SÃO CARLOS, SP (FOLHAPRESS) - Todos os crocodilos e jacarés de hoje são caçadores semiaquáticos, com crânio relativamente longo e achatado, e um novo estudo pode ter desvendado a principal lógica evolutiva por trás disso. Embora esse não seja o formato craniano ideal para morder as presas, é o que funciona melhor debaixo d?água.
A conclusão, que está num novo trabalho assinado por pesquisadores brasileiros e colegas do exterior, baseia-se em tomografias da cabeça dos bichos, incluindo tanto espécies viventes (modernas) quanto as que existiram durante a Era dos Dinossauros. A pesquisa saiu no mês passado no periódico científico Proceedings of the Royal Society B.
A comparação entre animais modernos e antigos é importante porque a forma atual do crânio desses répteis, embora varie relativamente pouco entre as espécies viventes, é só parte de uma diversidade muito maior de morfologias (formatos).
No Brasil do período Cretáceo, por exemplo ?ou seja, a fase final do reinado dos dinossauros, entre 143 milhões de anos e 66 milhões de anos atrás?, muitos membros do grupo tinham crânios semelhantes aos dos dinossauros carnívoros. E, tal como eles, também caçavam em terra, e não no ambiente aquático.
A equipe do estudo, que inclui Fabiano Vidoi Iori, do Museu de Paleontologia Pedro Candolo (Uchoa, interior paulista), Fresia Ricardi-Branco, da Unicamp (Universidade Estadual de Campinas), e Ismar Carvalho, da UFRJ (Universidade Federal do Rio de Janeiro), explica que é possível dividir a diversidade morfológica do crânio dos bichos em dois grandes tipos de formato.

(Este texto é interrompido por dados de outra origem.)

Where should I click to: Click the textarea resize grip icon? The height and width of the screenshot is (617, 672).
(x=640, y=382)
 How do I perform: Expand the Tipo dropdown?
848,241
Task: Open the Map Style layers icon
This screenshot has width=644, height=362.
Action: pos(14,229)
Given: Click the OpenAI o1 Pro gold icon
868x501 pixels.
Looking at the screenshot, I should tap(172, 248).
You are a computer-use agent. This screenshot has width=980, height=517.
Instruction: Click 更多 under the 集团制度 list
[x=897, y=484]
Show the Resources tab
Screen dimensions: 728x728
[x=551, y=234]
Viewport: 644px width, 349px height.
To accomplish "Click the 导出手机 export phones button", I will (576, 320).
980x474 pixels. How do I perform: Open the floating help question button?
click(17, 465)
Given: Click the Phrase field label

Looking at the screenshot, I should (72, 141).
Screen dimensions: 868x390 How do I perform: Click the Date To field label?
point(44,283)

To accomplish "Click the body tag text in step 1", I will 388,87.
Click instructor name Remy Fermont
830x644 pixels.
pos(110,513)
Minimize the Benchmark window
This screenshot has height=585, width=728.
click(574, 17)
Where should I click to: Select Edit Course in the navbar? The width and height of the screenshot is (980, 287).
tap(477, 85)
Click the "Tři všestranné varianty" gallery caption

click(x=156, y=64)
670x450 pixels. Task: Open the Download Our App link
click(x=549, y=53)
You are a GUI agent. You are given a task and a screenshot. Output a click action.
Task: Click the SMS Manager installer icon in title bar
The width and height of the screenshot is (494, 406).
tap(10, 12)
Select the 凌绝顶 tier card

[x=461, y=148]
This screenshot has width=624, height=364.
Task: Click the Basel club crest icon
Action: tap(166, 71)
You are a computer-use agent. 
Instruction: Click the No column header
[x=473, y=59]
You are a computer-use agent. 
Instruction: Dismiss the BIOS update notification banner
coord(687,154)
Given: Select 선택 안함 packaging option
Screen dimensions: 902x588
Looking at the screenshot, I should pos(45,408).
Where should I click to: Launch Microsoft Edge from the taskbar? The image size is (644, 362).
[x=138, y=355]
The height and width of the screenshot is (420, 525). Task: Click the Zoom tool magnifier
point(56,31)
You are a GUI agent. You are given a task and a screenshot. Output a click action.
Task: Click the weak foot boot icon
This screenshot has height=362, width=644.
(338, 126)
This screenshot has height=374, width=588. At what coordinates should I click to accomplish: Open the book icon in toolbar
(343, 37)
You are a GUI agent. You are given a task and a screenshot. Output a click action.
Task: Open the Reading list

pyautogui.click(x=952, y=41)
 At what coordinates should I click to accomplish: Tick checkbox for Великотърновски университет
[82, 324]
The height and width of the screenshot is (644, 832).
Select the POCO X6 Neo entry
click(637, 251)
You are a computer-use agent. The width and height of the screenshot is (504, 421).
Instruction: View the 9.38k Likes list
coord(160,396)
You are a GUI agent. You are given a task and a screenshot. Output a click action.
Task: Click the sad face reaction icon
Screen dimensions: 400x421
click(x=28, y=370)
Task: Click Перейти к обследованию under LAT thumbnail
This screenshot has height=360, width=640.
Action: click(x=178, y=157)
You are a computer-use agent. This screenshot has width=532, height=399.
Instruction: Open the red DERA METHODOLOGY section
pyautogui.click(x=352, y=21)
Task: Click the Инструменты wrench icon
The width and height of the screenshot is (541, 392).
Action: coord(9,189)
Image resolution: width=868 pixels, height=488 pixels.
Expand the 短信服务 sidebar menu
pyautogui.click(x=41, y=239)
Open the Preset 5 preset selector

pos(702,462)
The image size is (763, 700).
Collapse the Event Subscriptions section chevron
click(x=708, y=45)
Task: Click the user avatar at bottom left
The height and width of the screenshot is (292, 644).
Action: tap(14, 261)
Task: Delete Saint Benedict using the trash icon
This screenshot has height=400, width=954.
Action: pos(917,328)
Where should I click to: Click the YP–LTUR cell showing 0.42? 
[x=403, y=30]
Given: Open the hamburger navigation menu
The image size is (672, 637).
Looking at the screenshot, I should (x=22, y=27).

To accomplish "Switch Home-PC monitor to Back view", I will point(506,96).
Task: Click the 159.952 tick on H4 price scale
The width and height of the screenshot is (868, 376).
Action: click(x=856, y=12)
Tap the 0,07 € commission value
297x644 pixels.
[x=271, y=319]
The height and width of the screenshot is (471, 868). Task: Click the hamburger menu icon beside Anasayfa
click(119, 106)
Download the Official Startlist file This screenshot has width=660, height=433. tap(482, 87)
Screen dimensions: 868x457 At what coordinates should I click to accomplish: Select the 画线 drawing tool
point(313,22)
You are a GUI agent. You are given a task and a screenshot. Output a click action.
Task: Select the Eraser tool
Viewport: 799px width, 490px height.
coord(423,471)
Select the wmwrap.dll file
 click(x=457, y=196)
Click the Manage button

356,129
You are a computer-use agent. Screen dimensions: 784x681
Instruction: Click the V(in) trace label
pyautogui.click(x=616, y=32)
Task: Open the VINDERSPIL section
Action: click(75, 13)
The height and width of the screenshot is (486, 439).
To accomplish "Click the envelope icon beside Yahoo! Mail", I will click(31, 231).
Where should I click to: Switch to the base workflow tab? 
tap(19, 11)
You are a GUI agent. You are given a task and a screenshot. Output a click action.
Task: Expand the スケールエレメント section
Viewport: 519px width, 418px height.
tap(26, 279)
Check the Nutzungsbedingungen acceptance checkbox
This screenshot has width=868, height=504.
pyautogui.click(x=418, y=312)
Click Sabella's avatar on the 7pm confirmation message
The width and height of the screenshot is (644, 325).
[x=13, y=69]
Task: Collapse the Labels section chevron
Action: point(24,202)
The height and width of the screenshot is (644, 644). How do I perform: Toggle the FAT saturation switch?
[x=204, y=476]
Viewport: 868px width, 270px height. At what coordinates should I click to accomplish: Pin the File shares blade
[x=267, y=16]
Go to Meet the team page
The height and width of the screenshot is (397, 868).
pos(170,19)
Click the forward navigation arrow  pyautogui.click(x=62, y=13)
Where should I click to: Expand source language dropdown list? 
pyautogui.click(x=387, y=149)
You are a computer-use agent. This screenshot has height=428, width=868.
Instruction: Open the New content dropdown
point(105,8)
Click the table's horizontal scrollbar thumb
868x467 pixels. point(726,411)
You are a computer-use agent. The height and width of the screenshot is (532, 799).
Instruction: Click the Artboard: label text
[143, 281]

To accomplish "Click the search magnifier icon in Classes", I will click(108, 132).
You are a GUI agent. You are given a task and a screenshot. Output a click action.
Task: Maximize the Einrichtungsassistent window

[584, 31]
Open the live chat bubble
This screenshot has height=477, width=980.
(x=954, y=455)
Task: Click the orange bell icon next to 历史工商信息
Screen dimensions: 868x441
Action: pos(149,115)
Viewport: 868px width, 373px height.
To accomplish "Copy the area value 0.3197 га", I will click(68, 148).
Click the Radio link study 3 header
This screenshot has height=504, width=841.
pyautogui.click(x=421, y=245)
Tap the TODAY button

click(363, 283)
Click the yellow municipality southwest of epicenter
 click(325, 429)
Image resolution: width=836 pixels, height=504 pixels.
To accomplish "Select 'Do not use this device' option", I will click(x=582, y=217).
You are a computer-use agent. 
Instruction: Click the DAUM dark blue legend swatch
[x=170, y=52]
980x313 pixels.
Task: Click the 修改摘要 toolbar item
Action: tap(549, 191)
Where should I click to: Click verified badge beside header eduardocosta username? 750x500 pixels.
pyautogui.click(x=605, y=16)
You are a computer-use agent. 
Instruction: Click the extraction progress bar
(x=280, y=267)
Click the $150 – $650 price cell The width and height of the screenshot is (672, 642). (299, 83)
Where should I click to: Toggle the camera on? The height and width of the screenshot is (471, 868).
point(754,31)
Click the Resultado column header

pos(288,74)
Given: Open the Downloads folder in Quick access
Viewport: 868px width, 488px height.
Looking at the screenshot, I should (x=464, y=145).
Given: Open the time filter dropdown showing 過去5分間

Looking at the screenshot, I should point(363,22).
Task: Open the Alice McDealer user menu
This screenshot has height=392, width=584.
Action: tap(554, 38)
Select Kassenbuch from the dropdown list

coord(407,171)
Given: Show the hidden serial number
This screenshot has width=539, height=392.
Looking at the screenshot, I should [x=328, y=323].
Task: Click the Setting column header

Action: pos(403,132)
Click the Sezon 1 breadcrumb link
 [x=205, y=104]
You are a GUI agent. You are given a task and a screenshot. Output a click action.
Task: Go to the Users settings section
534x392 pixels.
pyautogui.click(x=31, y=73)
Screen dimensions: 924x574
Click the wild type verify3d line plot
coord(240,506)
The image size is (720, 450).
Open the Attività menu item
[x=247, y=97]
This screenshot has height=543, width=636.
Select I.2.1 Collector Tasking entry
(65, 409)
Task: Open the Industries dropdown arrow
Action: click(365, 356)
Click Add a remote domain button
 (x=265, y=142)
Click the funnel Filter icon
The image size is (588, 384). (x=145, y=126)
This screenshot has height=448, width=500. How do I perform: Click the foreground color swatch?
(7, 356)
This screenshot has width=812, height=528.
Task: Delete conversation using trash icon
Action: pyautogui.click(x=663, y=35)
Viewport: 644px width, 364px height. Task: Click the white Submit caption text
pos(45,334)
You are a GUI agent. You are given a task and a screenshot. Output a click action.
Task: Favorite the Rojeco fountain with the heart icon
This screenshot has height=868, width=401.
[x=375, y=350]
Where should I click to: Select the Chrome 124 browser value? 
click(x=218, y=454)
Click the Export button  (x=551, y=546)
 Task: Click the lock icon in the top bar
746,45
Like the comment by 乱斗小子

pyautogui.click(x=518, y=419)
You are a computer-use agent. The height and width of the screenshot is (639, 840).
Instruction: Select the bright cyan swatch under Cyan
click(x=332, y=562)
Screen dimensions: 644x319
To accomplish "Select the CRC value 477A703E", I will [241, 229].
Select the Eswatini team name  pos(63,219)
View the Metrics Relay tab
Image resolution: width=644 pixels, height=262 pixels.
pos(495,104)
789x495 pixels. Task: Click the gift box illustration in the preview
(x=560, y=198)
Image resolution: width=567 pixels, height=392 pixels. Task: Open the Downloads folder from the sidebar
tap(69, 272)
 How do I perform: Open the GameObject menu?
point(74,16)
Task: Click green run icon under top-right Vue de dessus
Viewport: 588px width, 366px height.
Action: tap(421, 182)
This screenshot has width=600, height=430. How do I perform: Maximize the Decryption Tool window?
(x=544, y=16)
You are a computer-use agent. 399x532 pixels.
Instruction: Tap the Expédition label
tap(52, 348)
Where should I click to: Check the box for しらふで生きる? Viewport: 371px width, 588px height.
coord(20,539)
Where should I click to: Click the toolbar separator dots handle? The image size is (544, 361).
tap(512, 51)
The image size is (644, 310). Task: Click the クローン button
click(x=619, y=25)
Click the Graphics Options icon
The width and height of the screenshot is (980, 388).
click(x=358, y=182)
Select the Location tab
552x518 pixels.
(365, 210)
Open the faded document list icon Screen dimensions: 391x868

De um lado estão as espécies de crânio com forma de cúpula e laterais curtas, cuja morfologia "clássica" praticamente desapareceu após a Era dos Dinossauros.
De outro, temos a atual "cara de crocodilo" (e jacaré) típica dos bichos modernos, que é larga e achatada. Essa morfologia também estava presente na Era dos Dinossauros. A questão é saber quais processos evolutivos acabaram produzindo esses padrões diferentes.
Ao que parece, a versão achatada do crânio e do focinho é mais eficiente para o deslocamento na água, oferecendo menos resistência quando o bicho está nadando. Mas havia também a ideia de que ela poderia ajudar os jacarés e crocodilos a suportar melhor as forças geradas pela torção do focinho conforme o animal está se alimentando.
Foi para tentar resolver essa dúvida que os paleontólogos brasileiros e seus colegas do exterior submeteram os crânios dos animais às sessões de tomografia. As imagens detalhadas da estrutura óssea permitem que os cientistas reconstruam, com razoável grau de confiabilidade, a distribuição e o funcionamento dos músculos. Isso porque os ossos contam com áreas específicas de inserção muscular em sua própria estrutura, que dão pistas sobre como cada animal mordia e mastigava suas presas, por exemplo.
Do lado das espécies modernas, a equipe incluiu na análise o aligátor-americano (Alligator mississippiensis), o crocodilo-do-nilo (Crocodylus niloticus) e o jacaré-anão ou jacaré-paguá (Paleosuchus palpebrosus, única espécie brasileira do trio). Todos são carnívoros semiaquáticos.
Entre os animais da Era dos Dinossauros, a amostra foi formada por três espécies terrestres encontradas no interior de São Paulo. Entre elas estão o superpredador Baurusuchus salgadoensis, de até quatro metros de comprimento, e dois animais menores: o Montealtosuchus arrudacamposi, que provavelmente capturava presas pequenas, e o Caipirasuchus paulistanus, talvez herbívoro (algo que não se vê entre seus parentes modernos).
A análise mostrou que havia uma diferença significativa na técnica de ataque às presas: os bichos extintos provavelmente "mordiam e puxavam", enquanto os atuais dependem de táticas como o chamado giro da morte, no qual o réptil segura a vítima e roda o corpo dentro d?água para abatê-la. Mais importante, porém, é o fato de que os bichos terrestres extintos tinham maior eficiência muscular e crânios mais aptos a resistir ao esforço de morder (e, no caso da espécie herbívora, de mastigar). Na prática, são estruturas cranianas mais resistentes a uma fratura causada por esforço, por exemplo.
A pesquisa indica, portanto, que a evolução dos crocodilos e jacarés semiaquáticos exigiu uma espécie de troca com base na relação custo-benefício. Para desenvolver crânios que facilitassem o deslocamento na água, foi preciso perder a eficiência da musculatura e a segurança da mordida em termos relativos.
Ao que parece, valeu a pena, já que as espécies terrestres de crânios poderosos acabaram não sobrevivendo durante a extinção em massa que acabou com a maioria dos dinossauros (menos as aves) há 66 milhões de anos.